Il fallait à ce bouillonnement désorganisé une vision, une approche, pour arriver à ses fins. L’homme de la situation s’appellera Malcolm McLaren, agitateur arty de seconde zone, déjà auteur d’un relookage catastrophique de ce qu’il restait des New York Dolls en trotskistes, mais qui trouvera avec les Pistols des débuts (les rapports se dégraderont très vite, surtout avec Rotten, le plus intuitif du groupe) un terreau sur lequel faire pousser ses idées toutes particulières du management. Le moindre incident, la moindre déclaration stupide de ses protégés seront ainsi amplifiés au maximum, et les occasions ne manqueront pas, les Pistols étant signés et éjectés aussi sec de deux maisons de disques avec procès retentissants à l’appui avant de s’échouer chez Virgin où paraîtra « Nevermind … » ; les Pistols se verront interdire de concert dans la plupart des grandes villes anglaises, Londres en tête.

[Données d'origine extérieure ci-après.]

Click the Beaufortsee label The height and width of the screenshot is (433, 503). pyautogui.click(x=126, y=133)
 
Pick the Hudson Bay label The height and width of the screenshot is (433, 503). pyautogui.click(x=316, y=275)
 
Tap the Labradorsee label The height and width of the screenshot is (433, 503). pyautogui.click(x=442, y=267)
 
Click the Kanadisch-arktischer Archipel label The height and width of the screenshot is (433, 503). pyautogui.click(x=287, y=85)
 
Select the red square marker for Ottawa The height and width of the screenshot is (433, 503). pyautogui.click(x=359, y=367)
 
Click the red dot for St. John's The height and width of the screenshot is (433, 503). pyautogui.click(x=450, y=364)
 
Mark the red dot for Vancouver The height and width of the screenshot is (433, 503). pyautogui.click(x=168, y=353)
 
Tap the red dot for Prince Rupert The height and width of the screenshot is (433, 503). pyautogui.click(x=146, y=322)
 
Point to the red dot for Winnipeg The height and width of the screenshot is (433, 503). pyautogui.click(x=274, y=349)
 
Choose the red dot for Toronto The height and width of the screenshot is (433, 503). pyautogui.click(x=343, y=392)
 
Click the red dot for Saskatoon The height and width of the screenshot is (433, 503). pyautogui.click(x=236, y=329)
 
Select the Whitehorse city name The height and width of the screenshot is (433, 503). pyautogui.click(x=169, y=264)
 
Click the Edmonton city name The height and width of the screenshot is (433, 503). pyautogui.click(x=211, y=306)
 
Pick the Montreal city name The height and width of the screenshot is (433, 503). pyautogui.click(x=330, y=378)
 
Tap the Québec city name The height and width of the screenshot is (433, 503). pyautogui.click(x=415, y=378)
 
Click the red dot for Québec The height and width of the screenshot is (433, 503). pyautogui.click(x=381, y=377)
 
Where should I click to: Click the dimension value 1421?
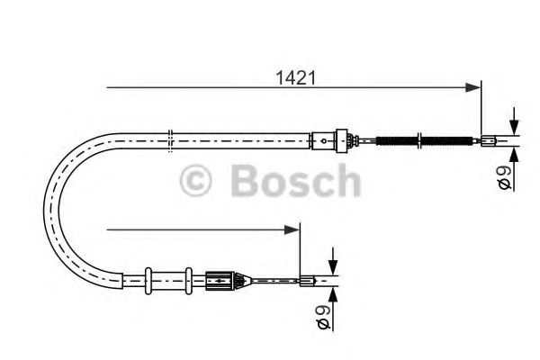pyautogui.click(x=295, y=76)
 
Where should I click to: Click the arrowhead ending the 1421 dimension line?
pyautogui.click(x=474, y=87)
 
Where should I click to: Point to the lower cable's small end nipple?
pyautogui.click(x=308, y=281)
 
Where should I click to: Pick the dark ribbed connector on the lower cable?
pyautogui.click(x=221, y=280)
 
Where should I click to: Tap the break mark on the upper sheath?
pyautogui.click(x=170, y=137)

McLaren aura beau jeu de hurler au loup de la censure, de la répression culturelle. Et quand par hasard ils trouveront un rade qui veut bien d’eux, l’apocalypse que les Pistols y déclencheront au bout d’une poignée de titres fera les choux gras et la une des tabloïds à scandale, ce qui était bien évidemment le but recherché …

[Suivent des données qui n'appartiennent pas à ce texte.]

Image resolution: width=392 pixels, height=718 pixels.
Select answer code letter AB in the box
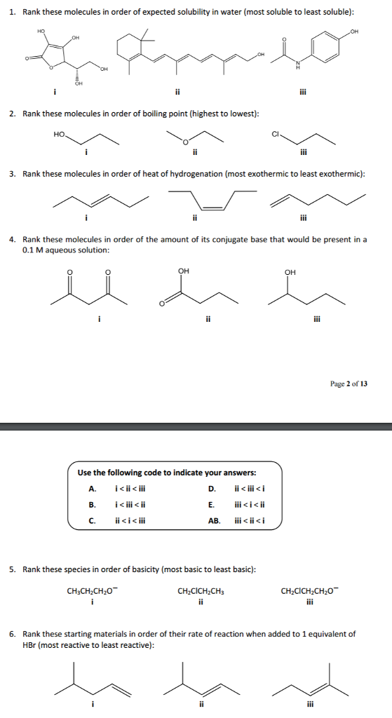[213, 520]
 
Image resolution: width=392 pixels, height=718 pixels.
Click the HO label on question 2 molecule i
[59, 131]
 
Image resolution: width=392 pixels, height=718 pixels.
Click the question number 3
[12, 173]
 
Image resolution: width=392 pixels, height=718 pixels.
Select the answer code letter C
[91, 520]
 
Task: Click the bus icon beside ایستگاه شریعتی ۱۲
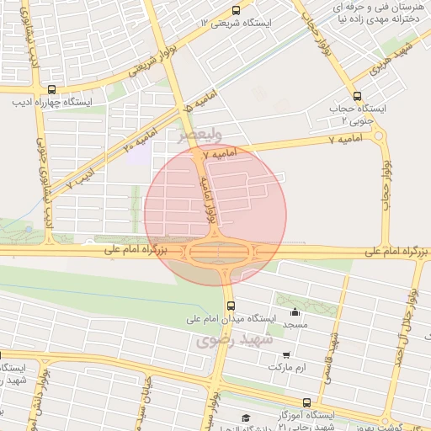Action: click(235, 11)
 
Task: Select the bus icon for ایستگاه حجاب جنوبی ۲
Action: click(357, 96)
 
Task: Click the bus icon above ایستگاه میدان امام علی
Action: click(231, 306)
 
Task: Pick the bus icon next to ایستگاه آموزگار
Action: click(306, 403)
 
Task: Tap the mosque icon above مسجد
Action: click(294, 313)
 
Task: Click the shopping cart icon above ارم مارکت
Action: click(288, 356)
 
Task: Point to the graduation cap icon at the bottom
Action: click(246, 418)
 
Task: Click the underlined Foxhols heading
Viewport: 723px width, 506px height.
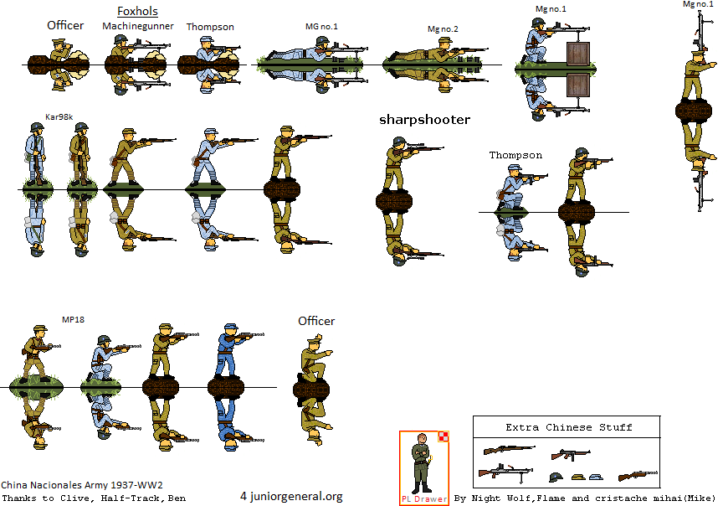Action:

« Never mind the bollocks » sera le manifeste de cette génération punk et obtiendra un bon succès un peu partout dans le monde. Le temps de claquer les premières royalties en dope, et le groupe partira vite en quenouille, avec quasi simultanément le départ de Rotten et la mort de Vicious… Mais la déflagration aura été telle, que de partout dans le monde surgiront des teigneux mal coiffés et malpolis qui reprendront le flambeau et feront de 1977  et de quelques années suivantes de grands millésimes d’air frais musical…

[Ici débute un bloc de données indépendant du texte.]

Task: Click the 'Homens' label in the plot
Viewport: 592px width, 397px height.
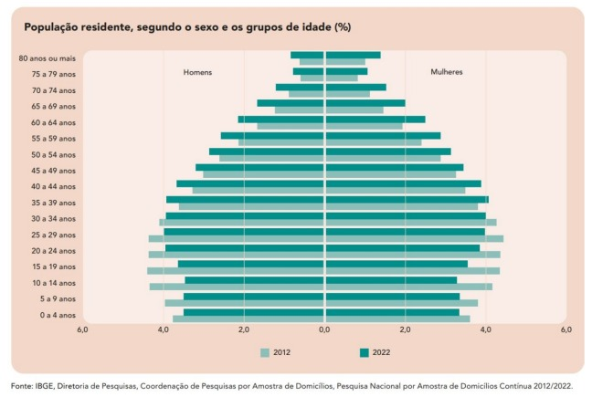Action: [x=197, y=72]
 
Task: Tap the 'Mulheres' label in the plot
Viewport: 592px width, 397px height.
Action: [x=446, y=72]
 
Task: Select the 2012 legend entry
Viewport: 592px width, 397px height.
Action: [x=275, y=351]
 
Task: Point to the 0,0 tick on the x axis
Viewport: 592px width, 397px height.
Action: [x=324, y=329]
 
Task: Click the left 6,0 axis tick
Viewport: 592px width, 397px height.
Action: [x=82, y=329]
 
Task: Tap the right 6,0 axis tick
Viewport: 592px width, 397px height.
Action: [x=566, y=329]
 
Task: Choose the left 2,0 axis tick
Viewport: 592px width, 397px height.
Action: [x=244, y=329]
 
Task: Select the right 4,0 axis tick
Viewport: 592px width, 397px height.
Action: [x=485, y=329]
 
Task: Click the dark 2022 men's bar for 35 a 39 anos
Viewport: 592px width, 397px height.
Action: [x=245, y=199]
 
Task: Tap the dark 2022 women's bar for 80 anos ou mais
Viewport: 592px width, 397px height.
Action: [x=353, y=55]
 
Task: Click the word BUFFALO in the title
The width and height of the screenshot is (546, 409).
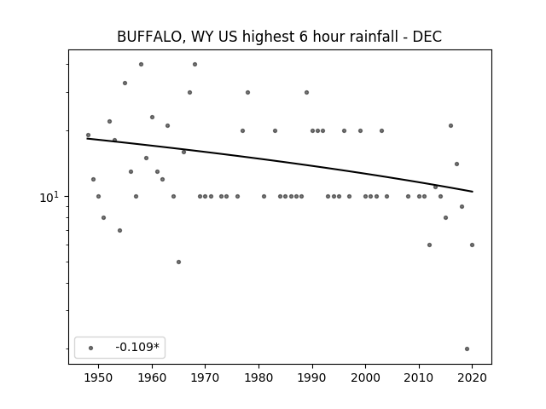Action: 150,37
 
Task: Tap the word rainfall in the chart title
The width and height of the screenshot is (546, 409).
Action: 374,37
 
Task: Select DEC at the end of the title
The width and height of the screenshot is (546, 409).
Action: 427,37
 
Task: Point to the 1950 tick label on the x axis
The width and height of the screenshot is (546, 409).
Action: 99,377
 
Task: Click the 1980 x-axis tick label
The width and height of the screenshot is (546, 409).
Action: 258,377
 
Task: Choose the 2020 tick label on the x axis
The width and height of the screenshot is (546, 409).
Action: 472,377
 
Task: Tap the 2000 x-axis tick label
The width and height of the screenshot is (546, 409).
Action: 366,377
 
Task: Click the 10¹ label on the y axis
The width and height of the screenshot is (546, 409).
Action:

Et puis, comme tout dans le music business finit par un déjeuner avec son banquier et (ou) ses avocats, on a pu, au détour de la programmation d’un quelconque festival, voir et écouter des Sex Pistols reformés … avec Rotten, vieux, gros et riche qui fait son numéro de muezzin psychotique, sans Vicious toujours aussi mort, et les autres qui ont appris à jouer … pantalonnade sans aucun intérêt.
Il faudra après « Nevermind the bollocks » attendre quinze ans et Nirvana pour voir pareille chose secouer le monde ronronnant du music business… Et depuis le trio de Seattle, ça fait plus de vingt cinq ans qu’on espère que quelques gamins la rage aux dents viendront signifier aux geignards Coldplay, Muse, Radiohead et autres ennuyeux, que bon, ça va, on les a assez entendus ces pénibles, ils peuvent dégager …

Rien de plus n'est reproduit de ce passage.